The acquisition will make SAR-listed China Mobile (Hong Kong) the world's second largest operator in subscriber numbers after Vodaphone, which has 59 million subscribers.

As part of the deal, UK-based Vodafone will invest US$2.5 billion in China Mobile, receiving in exchange about two percent of new shares in the company and access to a market forecast to be the world's second largest by the end of the year. About 3.5 percent of the population use mobile phones.

China Mobile said it would buy seven networks, some in the mainland's most affluent areas.

They are in Beijing, Shanghai, Tianjin, Shandong, Hebei, Liaoning and Guangxi.

It would also acquire the networks' US$1.16 billion net debt from China Mobile Communications, the ultimate parent of the SAR-listed company.

The acquisition will add 13.6 million subscribers to China Mobile, increasing its subscriber base to 35.28 million from 21.63 million at the end of June.

The deal is bigger than the takeover by Pacific Century CyberWorks of Cable & Wireless HKT, which went through at US$28 billion in August, though it was worth as much as US$38 billion when it was announced in February.

Vodafone chief executive Chris Gent said the alliance with the world's fastest growing mobile market, was a big step in its global expansion plan.

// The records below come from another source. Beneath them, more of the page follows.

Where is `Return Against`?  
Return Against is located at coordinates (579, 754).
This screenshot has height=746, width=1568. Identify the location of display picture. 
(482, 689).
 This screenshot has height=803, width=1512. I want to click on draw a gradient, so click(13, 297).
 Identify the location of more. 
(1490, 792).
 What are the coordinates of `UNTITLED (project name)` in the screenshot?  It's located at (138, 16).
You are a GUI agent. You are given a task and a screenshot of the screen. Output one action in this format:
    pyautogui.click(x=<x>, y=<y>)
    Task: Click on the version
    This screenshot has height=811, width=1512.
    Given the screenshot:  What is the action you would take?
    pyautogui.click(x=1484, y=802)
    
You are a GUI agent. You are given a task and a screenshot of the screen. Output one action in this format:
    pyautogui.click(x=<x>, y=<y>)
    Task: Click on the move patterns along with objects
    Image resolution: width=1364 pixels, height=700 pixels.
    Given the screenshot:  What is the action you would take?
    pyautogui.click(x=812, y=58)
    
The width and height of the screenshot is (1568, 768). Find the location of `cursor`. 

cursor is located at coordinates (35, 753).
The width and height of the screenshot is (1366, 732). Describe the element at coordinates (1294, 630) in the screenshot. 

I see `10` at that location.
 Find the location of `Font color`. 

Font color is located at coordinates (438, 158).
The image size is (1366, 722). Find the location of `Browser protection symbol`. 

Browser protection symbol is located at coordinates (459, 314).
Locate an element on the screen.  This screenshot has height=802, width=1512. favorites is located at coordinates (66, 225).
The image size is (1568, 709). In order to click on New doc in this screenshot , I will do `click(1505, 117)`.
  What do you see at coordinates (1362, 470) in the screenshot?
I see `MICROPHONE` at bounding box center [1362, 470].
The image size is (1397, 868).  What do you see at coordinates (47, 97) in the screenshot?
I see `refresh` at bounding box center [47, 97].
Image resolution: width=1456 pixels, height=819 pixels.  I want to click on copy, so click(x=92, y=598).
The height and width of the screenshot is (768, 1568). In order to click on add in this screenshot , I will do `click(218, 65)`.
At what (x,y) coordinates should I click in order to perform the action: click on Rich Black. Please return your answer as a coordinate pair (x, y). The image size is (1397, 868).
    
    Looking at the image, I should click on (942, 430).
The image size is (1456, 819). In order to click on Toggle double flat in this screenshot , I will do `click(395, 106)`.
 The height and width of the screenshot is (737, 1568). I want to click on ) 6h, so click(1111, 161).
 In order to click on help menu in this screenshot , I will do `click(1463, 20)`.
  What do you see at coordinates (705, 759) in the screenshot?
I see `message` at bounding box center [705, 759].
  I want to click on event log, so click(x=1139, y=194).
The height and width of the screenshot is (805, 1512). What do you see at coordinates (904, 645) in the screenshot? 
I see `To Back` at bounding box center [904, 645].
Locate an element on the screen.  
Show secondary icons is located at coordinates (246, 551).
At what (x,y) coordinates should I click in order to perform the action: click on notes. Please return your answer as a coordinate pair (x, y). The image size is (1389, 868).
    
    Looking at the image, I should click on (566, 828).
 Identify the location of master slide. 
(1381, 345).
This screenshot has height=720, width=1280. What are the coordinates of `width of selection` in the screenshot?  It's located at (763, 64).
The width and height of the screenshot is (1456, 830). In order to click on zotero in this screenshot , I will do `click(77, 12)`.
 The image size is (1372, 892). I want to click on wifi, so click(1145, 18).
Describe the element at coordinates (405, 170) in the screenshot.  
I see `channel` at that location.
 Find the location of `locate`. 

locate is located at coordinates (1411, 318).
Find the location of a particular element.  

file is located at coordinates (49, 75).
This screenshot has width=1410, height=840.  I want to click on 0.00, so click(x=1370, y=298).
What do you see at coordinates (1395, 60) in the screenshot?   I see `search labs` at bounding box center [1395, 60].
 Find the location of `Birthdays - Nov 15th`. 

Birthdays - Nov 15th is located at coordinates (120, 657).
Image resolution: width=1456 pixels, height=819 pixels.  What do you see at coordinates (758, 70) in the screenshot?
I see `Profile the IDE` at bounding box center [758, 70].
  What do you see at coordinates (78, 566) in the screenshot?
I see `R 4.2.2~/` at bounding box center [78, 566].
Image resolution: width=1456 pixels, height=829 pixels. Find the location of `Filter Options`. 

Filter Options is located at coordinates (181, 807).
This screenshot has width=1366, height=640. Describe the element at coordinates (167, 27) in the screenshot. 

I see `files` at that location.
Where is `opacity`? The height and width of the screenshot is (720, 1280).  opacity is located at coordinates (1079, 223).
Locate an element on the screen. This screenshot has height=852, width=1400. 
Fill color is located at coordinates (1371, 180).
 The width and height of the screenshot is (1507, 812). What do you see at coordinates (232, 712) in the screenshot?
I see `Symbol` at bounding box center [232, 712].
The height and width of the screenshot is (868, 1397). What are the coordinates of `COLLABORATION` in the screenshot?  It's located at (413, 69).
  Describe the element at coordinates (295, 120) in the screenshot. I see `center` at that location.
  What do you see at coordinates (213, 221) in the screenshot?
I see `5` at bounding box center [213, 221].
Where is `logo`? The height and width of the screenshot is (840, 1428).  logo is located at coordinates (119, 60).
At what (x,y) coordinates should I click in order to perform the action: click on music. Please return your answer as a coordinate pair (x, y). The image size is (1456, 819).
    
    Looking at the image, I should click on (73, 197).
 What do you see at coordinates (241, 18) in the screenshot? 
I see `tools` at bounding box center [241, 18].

"China Mobile and Vodafone will explore suitable opportunities for joint ventures and other equity-based strategic alliances," Vodafone said.

The tie-up signalled the first major step by a foreign company to enter the mainland's telecommunications sector ahead of the country's entry to the World Trade Organisation, expected early next year.

Japan's biggest telecoms company, NTT DoCoMo, and Germany's market leader, Deutsche Telekom AG, had also shown interest in a partnership with China Mobile.

China Mobile chose Vodafone because "Vodafone and us both focus only on the mobile business", according to China Mobile chairman Wang Xiaochu.

More important was that China Mobile intended to learn from Vodafone's management experience as an international mobile operator, in order to improve its competence in the market and expand into the global arena, Wang said.

"It's great news for China Mobile," said Billy Ho, chief investment officer at Core Pacific Asset Management. "A strategic alliance with one of the world's largest telecoms companies reinforces its future as China's leading mobile phone company."

China Mobile said three-quarters of the cost of the deal, or US$22.67 billion, would be covered by issuing new shares to the parent, allowing the parent to retain a 75 percent stake.

The remaining US$10.17 billion would be paid in cash, including syndicated loans, a convertible note offer, and an international share offer, the latter two expected late this month or early next month.

China Mobile had been in talks to buy the networks since June. It needs to buy more networks on the mainland to maintain its market share, which declined to 83 percent in the first six months of this year from 93 percent a year ago.